### WORK TASK
Write out the listing in full, matching it word for word.

### DATA FOR PROCESSING
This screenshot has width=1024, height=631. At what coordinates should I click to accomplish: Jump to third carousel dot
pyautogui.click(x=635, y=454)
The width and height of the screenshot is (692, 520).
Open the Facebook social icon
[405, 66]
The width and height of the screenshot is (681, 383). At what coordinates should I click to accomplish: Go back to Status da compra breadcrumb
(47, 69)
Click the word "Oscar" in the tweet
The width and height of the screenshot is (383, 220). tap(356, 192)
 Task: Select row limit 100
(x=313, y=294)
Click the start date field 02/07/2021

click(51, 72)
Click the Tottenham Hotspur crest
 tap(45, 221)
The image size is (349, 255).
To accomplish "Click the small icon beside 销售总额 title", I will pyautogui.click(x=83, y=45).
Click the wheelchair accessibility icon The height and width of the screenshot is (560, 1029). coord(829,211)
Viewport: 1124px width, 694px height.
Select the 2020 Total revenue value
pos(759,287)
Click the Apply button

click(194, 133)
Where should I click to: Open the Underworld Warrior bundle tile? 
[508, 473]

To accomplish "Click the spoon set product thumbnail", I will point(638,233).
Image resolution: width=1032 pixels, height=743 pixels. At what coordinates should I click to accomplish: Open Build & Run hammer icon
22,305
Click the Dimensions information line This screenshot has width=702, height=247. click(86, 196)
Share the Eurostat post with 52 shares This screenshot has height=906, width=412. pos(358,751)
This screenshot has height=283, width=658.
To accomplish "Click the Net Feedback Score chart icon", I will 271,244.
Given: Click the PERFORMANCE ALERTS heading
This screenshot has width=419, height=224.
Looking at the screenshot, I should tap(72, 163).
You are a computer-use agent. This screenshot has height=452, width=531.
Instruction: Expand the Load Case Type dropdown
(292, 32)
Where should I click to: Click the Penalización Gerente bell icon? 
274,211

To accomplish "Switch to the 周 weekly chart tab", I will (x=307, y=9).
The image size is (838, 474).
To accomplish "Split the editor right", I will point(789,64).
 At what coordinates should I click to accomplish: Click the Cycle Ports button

### SOLUTION
This screenshot has width=1024, height=631. At what coordinates should I click to accomplish: Jump to third carousel dot
pyautogui.click(x=635, y=454)
The width and height of the screenshot is (692, 520).
Open the Facebook social icon
[405, 66]
The width and height of the screenshot is (681, 383). At what coordinates should I click to accomplish: Go back to Status da compra breadcrumb
(47, 69)
Click the word "Oscar" in the tweet
The width and height of the screenshot is (383, 220). tap(356, 192)
 Task: Select row limit 100
(x=313, y=294)
Click the start date field 02/07/2021

click(51, 72)
Click the Tottenham Hotspur crest
 tap(45, 221)
The image size is (349, 255).
To accomplish "Click the small icon beside 销售总额 title", I will pyautogui.click(x=83, y=45).
Click the wheelchair accessibility icon The height and width of the screenshot is (560, 1029). coord(829,211)
Viewport: 1124px width, 694px height.
Select the 2020 Total revenue value
pos(759,287)
Click the Apply button

click(194, 133)
Where should I click to: Open the Underworld Warrior bundle tile? 
[508, 473]

To accomplish "Click the spoon set product thumbnail", I will point(638,233).
Image resolution: width=1032 pixels, height=743 pixels. At what coordinates should I click to accomplish: Open Build & Run hammer icon
22,305
Click the Dimensions information line This screenshot has width=702, height=247. click(86, 196)
Share the Eurostat post with 52 shares This screenshot has height=906, width=412. pos(358,751)
This screenshot has height=283, width=658.
To accomplish "Click the Net Feedback Score chart icon", I will 271,244.
Given: Click the PERFORMANCE ALERTS heading
This screenshot has width=419, height=224.
Looking at the screenshot, I should tap(72, 163).
You are a computer-use agent. This screenshot has height=452, width=531.
Instruction: Expand the Load Case Type dropdown
(292, 32)
Where should I click to: Click the Penalización Gerente bell icon? 
274,211

To accomplish "Switch to the 周 weekly chart tab", I will (x=307, y=9).
The image size is (838, 474).
To accomplish "Split the editor right", I will point(789,64).
 At what coordinates should I click to accomplish: Click the Cycle Ports button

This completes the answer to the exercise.